What commands can I use to reset and clear my terminal?

I have been using the command:

reset

to clear my terminal. Although I am pretty sure this is not what I should be doing. Reset, as the name suggests, resets your entire terminal (changes lots of stuff). Here is what I want:

I basically want to use the command clear. However, if you clear and then scroll up you still get tonnes of stuff from before. In general this is not a problem, but I am looking at gross logs that are long and I want to make sure that I am just viewing the most recent one. I know that I could use more or something like that but I prefer this approach.


Solution 1:

The scrollback buffer is not a feature of bash but of the terminal program. You didn't say what terminal you using.

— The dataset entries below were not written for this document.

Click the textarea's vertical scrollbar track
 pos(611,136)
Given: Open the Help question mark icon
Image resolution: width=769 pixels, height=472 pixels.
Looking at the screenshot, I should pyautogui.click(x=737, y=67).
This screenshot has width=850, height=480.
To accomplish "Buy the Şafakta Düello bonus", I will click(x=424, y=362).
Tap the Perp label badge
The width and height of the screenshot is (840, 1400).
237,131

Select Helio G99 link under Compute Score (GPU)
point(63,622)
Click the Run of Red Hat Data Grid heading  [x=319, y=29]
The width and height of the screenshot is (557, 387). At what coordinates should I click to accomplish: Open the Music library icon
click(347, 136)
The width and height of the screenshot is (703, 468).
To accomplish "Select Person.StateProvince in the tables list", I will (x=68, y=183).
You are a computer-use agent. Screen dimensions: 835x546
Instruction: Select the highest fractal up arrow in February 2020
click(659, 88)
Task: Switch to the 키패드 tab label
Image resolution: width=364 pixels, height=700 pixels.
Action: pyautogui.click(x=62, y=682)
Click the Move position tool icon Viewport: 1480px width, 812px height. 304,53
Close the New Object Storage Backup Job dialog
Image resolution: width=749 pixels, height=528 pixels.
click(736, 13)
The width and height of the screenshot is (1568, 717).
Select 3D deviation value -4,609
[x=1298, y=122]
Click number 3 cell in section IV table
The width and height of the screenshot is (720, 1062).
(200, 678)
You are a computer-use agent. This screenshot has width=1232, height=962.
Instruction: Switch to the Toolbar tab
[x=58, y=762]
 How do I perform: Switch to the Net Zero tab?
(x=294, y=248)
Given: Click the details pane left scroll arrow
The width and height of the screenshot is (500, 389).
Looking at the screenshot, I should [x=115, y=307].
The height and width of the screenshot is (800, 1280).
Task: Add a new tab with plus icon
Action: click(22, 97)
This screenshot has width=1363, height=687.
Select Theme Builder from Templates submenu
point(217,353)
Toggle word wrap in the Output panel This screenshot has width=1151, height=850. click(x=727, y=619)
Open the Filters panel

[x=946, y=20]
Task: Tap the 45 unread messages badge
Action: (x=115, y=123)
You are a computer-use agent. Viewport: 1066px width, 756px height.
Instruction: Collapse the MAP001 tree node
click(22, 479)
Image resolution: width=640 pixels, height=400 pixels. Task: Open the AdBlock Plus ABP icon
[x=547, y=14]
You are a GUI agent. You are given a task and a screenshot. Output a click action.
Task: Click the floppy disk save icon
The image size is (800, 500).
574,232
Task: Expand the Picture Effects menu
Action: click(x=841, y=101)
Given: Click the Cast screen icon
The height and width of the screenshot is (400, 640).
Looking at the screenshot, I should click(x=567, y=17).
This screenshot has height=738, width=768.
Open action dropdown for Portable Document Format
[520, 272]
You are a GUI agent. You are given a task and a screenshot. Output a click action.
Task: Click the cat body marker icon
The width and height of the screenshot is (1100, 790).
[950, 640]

If you are using xterm you might be able to clear the saved lines by echoing ESC-c to the terminal.

This may or may not work on whatever terminal program you are using.

On linux this will probably work:

echo -e '\0033\0143'

on FreeBSD echo doesn't accept -e so you can try:

printf '\033\143'

Solution 2:

Use the right tool for each job:

  • Use clear to clear the terminal window.

  • Use reset to reset your terminal when it gets messed up by control sequences.

  • Use cat only when you want to stream a whole lot of data from one place to another uninterrupted.

  • Use head to stream just the first few (choose how many, with -n) lines of text output.

  • Use a pager program such as less or most to view pages of output.

  • Use tail -f /var/log/foo.log /var/log/bar.log to watch several different log files.

    • With GNU tail, the -F option is better because it can continue following the file even when a new file appears in its place, as is common for log files.

Solution 3:

Just to provide the technical answer: reset reinitialize the terminal, as if it was reopened from scratch. stty sane will do a lot of the same functionality (without the reset). This is the same thing as ^L (Ctrl+L) (irrc), and tput clear. Despite what the previous poster (@grawity) said, clear does not output a bunch of newlines. It sends the TERM's reset as defined in terminfo or termcap, for me, using gnome-terminal (xterm) it is the same as the command perl -e'print "\33[H\33[2J"'.

If you want to just clear the buffer -- as compared to reseting the whole terminal, try this tput reset. It should be very fast, and do what you want. (Though you really should be reading files with less)

tput reset, sends the terminfo value for reset -- on my terminal (xterm) it is the same as perl -e'print "\33c"'

Solution 4:

Another terminal is iTerm2, and it's got a somewhat strange escape sequence used to clear scrollback. In a Bash shell, I use something like:

echo -ne '\033]50;ClearScrollback\a'

in a script. So basically it's an ESC character, followed by "]50;ClearScrollback" and then a BEL character.

Solution 5:

Probably the best way of clearing everything is to use the terminal's function:

  • Konsole: Ctrl+Shift+K View → Clear Scrollback and Reset
  • GNOME Terminal: Edit → Reset and Clear
  • PuTTY: Ctrl+right-click → Clear Scrollback

This way both buffers are wiped clean, and the terminal state is reset to exactly what it was on startup (which may or may not be the same as using reset).